• [DATA EXCERPTS]:

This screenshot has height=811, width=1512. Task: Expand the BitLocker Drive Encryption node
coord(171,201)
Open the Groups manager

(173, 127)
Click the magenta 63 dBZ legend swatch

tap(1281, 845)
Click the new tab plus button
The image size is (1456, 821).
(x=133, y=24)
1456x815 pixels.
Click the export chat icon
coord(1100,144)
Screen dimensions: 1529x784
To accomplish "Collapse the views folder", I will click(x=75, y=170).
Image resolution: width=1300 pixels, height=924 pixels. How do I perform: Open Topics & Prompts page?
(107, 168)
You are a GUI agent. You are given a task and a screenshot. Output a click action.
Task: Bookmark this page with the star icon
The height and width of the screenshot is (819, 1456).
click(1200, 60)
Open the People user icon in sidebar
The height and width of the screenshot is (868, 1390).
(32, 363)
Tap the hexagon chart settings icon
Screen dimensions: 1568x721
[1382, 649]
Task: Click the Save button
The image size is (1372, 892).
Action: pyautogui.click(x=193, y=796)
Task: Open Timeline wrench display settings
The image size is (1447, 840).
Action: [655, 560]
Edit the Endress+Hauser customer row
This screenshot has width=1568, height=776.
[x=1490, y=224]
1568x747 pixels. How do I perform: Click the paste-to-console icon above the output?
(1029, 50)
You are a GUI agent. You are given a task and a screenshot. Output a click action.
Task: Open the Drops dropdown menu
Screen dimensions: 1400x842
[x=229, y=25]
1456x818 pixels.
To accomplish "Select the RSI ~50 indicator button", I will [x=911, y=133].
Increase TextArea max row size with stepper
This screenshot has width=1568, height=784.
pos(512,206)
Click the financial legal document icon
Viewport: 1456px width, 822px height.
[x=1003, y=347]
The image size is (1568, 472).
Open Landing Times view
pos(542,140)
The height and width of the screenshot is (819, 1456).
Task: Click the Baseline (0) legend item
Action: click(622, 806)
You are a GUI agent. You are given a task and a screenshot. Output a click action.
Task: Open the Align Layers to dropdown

• [REQUIRED ACTION]:
Using the data above, extract exactly the lines from the one that holds "Image resolution: width=1300" to the one that holds "The image size is (1568, 472).", both ends included, and no others.

• [ANSWER TO THE EXERCISE]:
Image resolution: width=1300 pixels, height=924 pixels. How do I perform: Open Topics & Prompts page?
(107, 168)
You are a GUI agent. You are given a task and a screenshot. Output a click action.
Task: Bookmark this page with the star icon
The height and width of the screenshot is (819, 1456).
click(1200, 60)
Open the People user icon in sidebar
The height and width of the screenshot is (868, 1390).
(32, 363)
Tap the hexagon chart settings icon
Screen dimensions: 1568x721
[1382, 649]
Task: Click the Save button
The image size is (1372, 892).
Action: pyautogui.click(x=193, y=796)
Task: Open Timeline wrench display settings
The image size is (1447, 840).
Action: [655, 560]
Edit the Endress+Hauser customer row
This screenshot has width=1568, height=776.
[x=1490, y=224]
1568x747 pixels. How do I perform: Click the paste-to-console icon above the output?
(1029, 50)
You are a GUI agent. You are given a task and a screenshot. Output a click action.
Task: Open the Drops dropdown menu
Screen dimensions: 1400x842
[x=229, y=25]
1456x818 pixels.
To accomplish "Select the RSI ~50 indicator button", I will [x=911, y=133].
Increase TextArea max row size with stepper
This screenshot has width=1568, height=784.
pos(512,206)
Click the financial legal document icon
Viewport: 1456px width, 822px height.
[x=1003, y=347]
The image size is (1568, 472).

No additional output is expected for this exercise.